* Dataset extract
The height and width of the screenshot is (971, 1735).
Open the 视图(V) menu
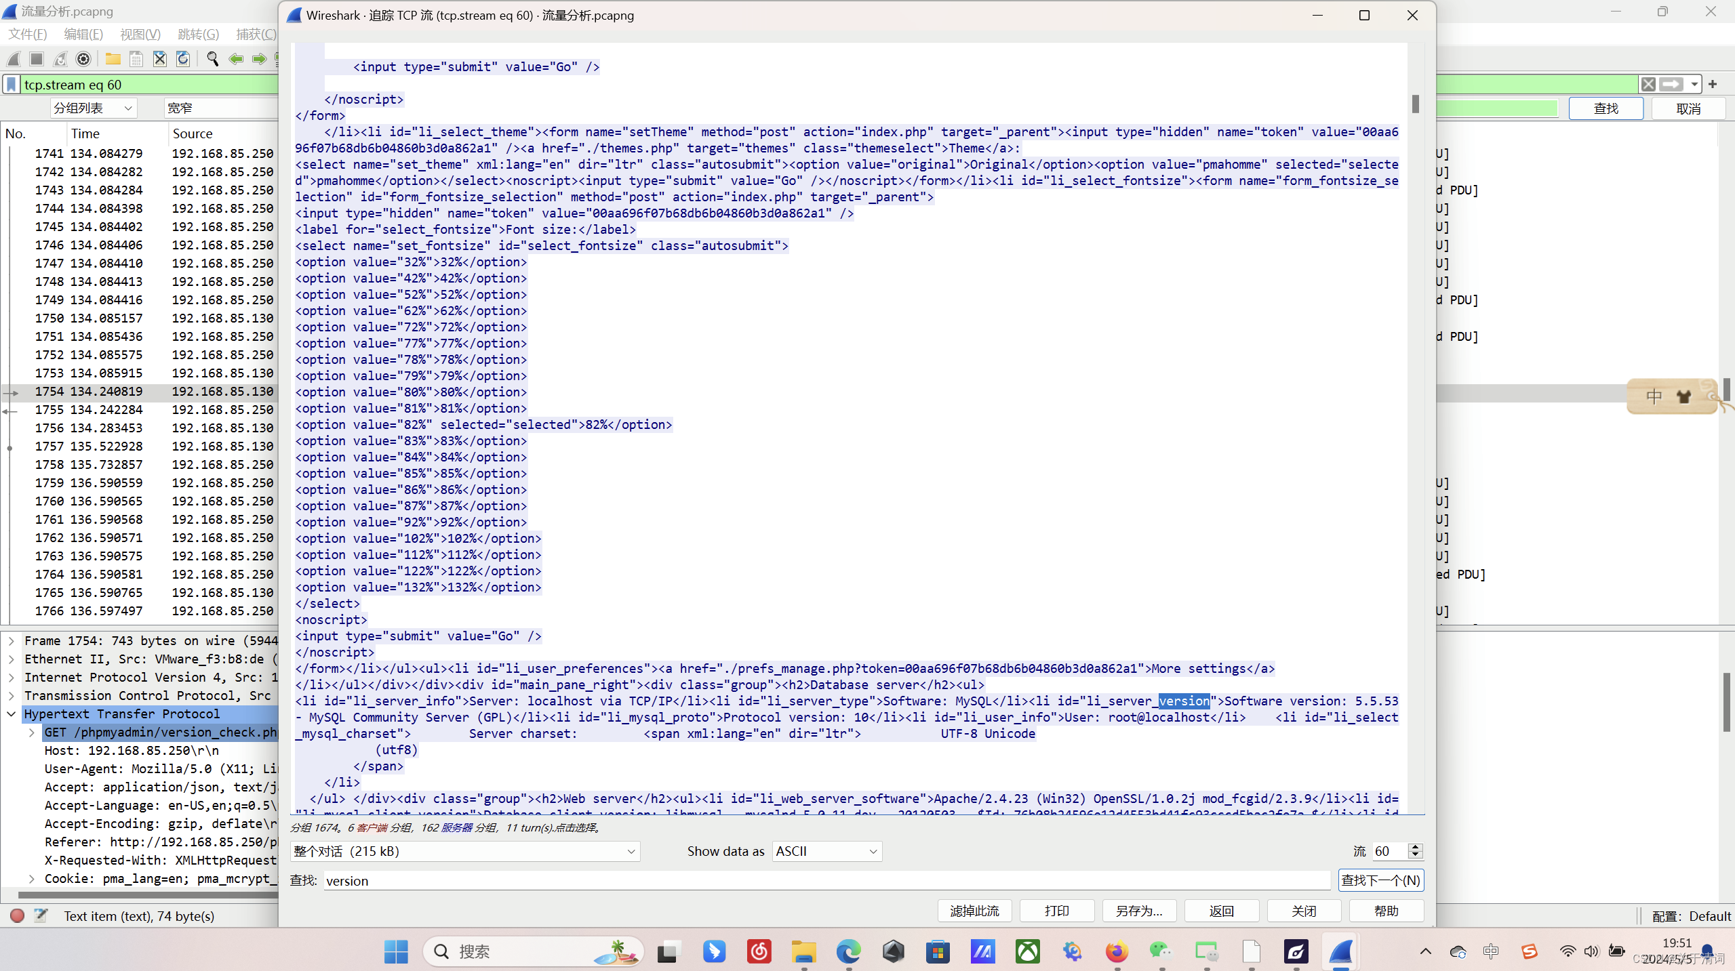[x=140, y=35]
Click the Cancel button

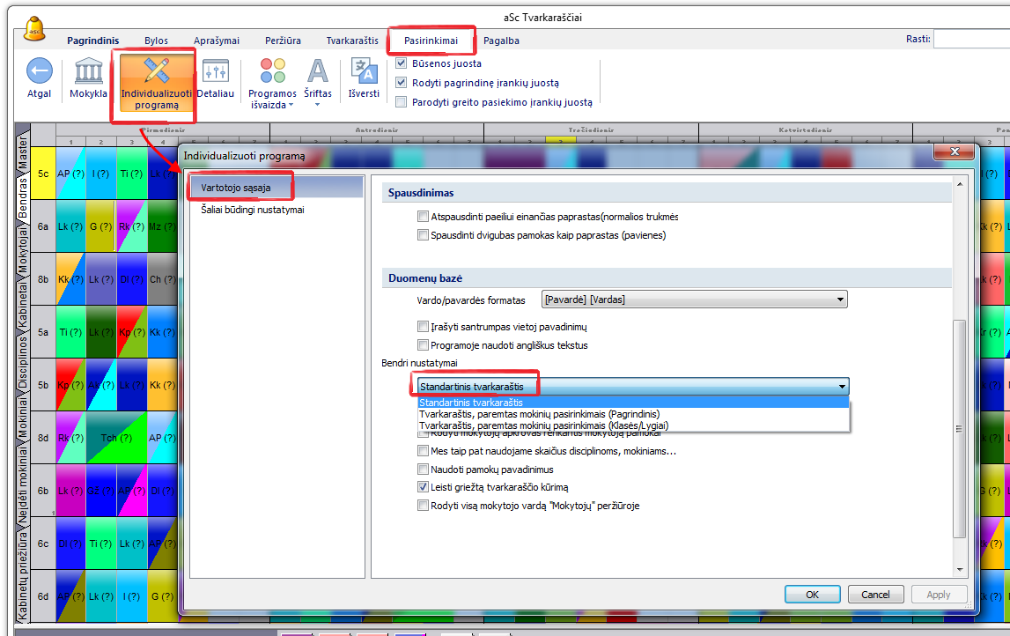coord(874,595)
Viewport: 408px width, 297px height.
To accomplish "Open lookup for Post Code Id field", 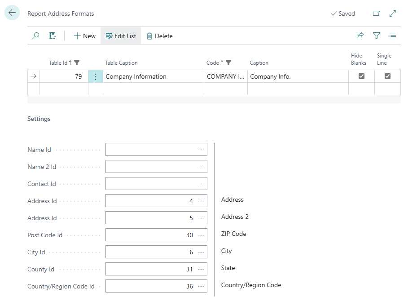I will click(201, 235).
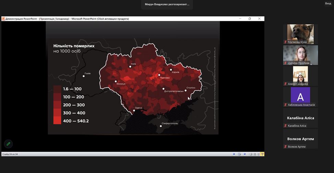The image size is (334, 173).
Task: Click the "Слайд 24 из 34" status indicator
Action: pyautogui.click(x=10, y=154)
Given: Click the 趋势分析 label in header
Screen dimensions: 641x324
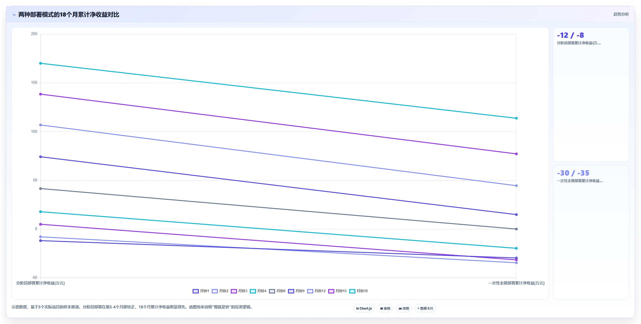Looking at the screenshot, I should 621,14.
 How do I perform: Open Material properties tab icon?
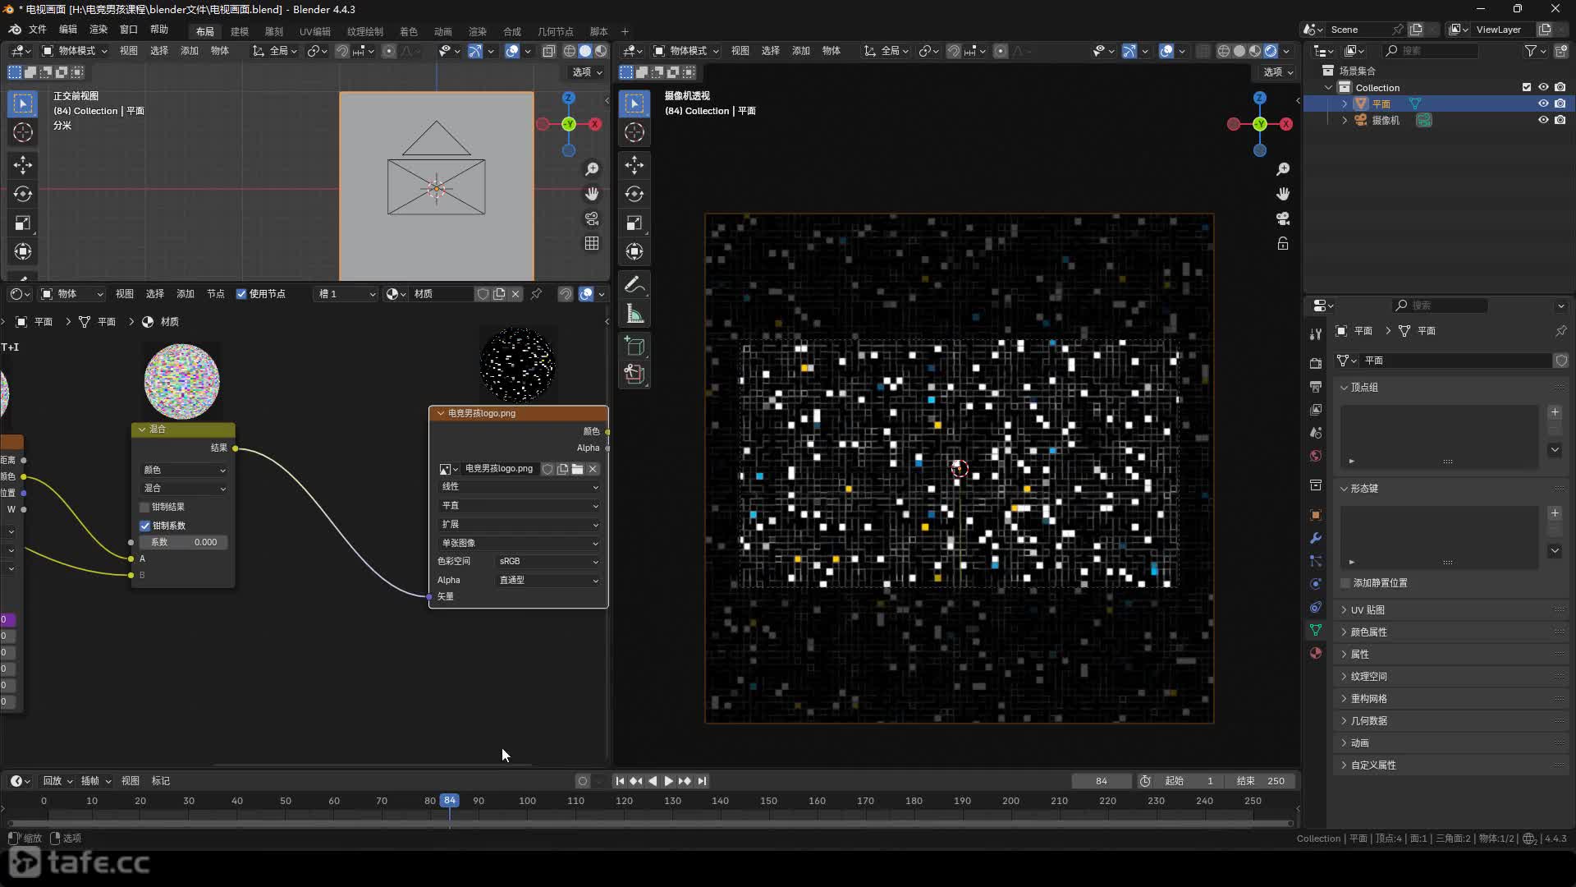click(1316, 653)
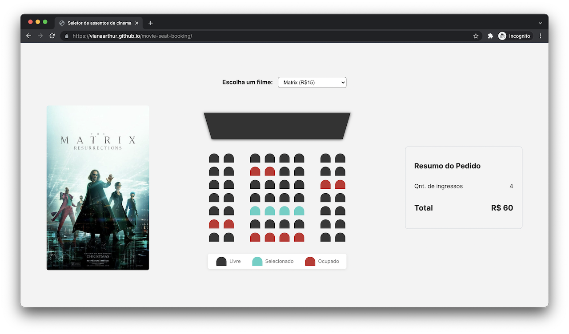Click the Incognito profile icon in the toolbar
This screenshot has height=334, width=569.
[x=501, y=36]
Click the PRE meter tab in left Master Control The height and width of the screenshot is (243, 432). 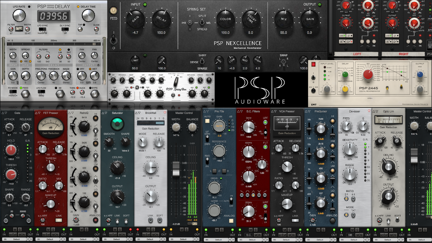[x=190, y=224]
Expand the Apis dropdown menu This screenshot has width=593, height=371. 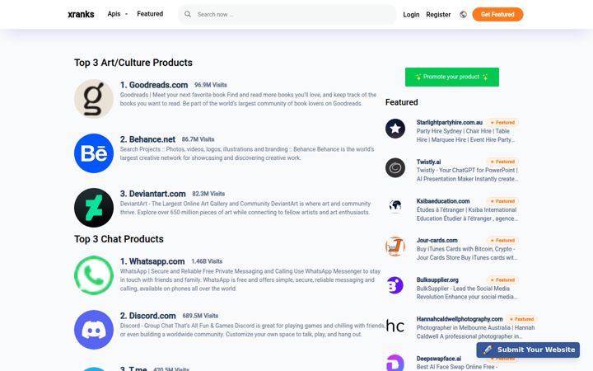tap(118, 14)
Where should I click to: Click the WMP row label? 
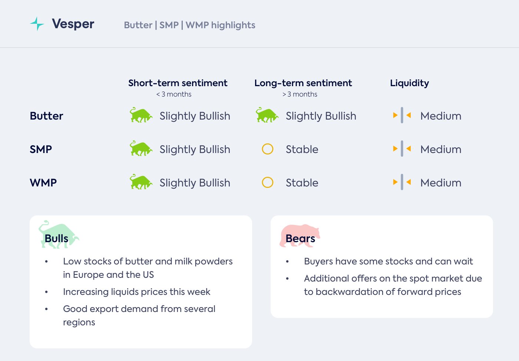pos(43,183)
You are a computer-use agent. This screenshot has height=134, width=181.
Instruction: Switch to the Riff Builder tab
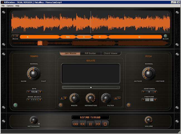click(x=91, y=53)
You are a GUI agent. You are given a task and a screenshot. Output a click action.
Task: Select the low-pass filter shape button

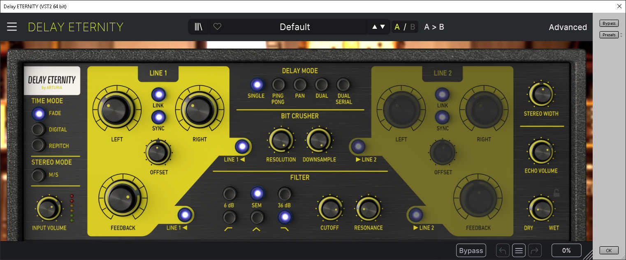pyautogui.click(x=285, y=216)
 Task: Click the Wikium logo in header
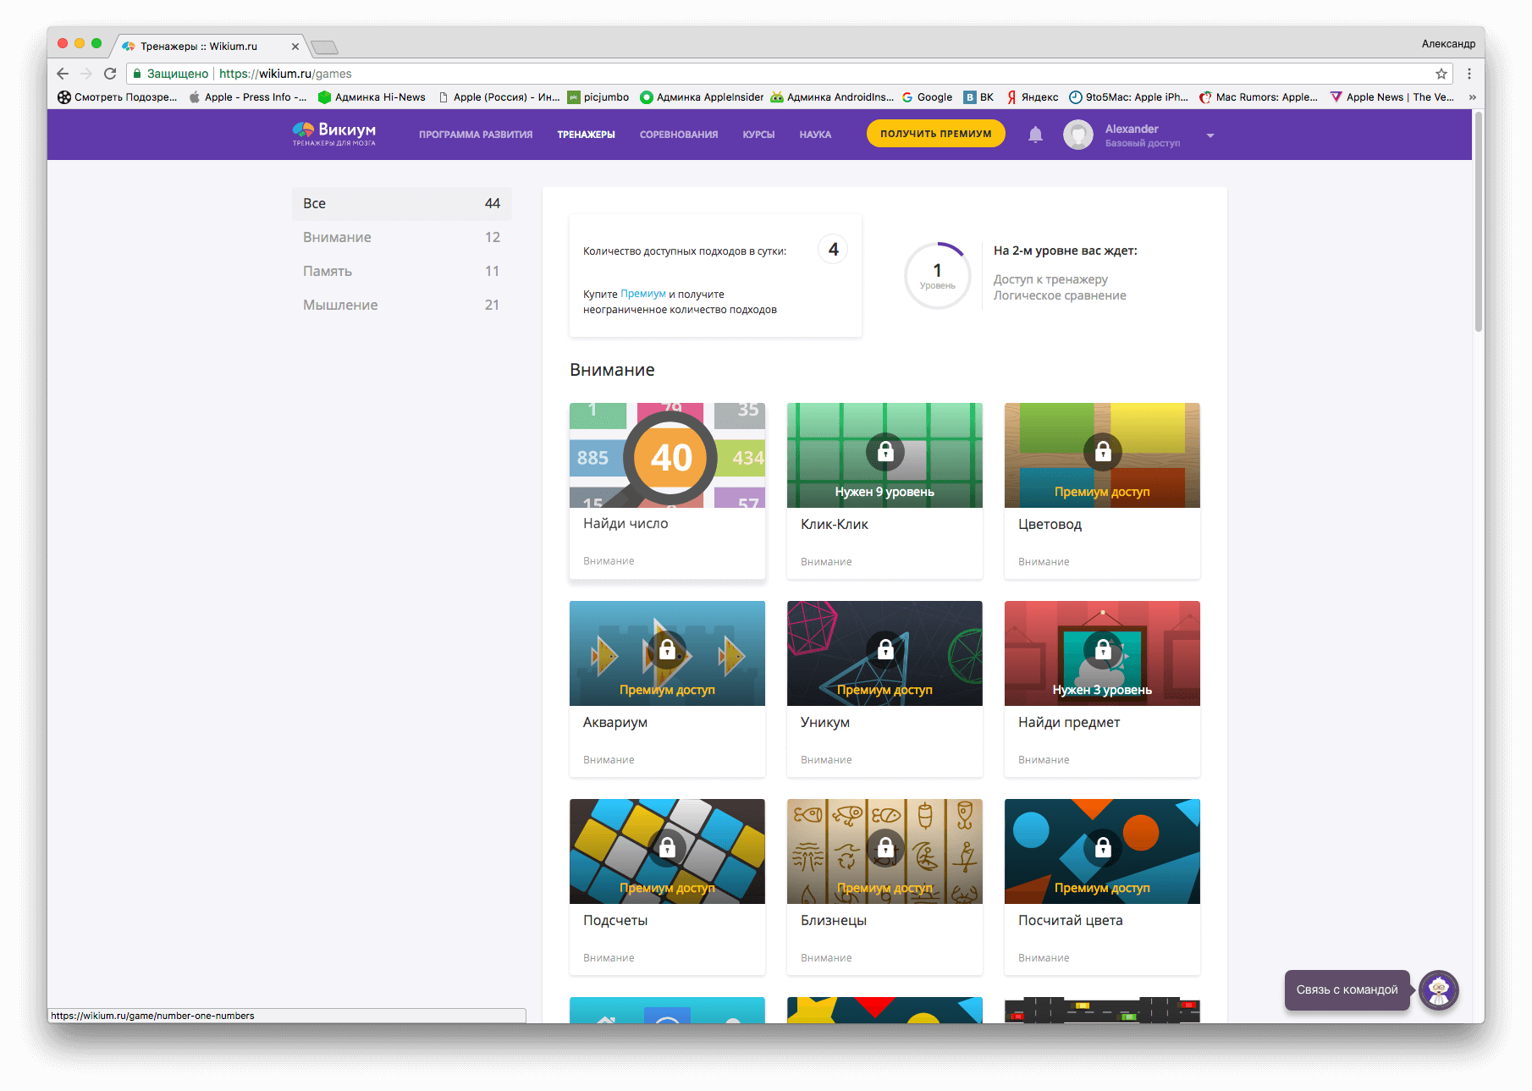334,134
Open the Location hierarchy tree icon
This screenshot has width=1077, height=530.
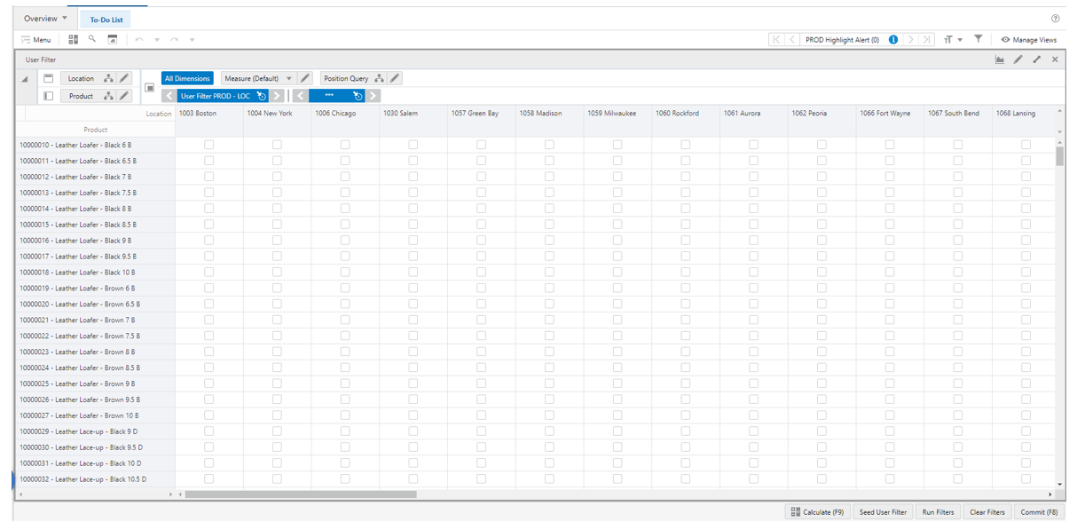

* Task description
Copy the entries from the line containing "You are a GUI" through the end of the entries, raising each click coordinate in the answers by 134 and keeping every other line unchanged. Leave out the pictures.

* The result
You are a GUI agent. You are given a task and a screenshot. Output a click action.
Task: Select the low-pass filter shape button

pyautogui.click(x=419, y=350)
 Task: Click the Wikium logo in header
468,268
Open the Location hierarchy tree icon
This screenshot has width=1077, height=530.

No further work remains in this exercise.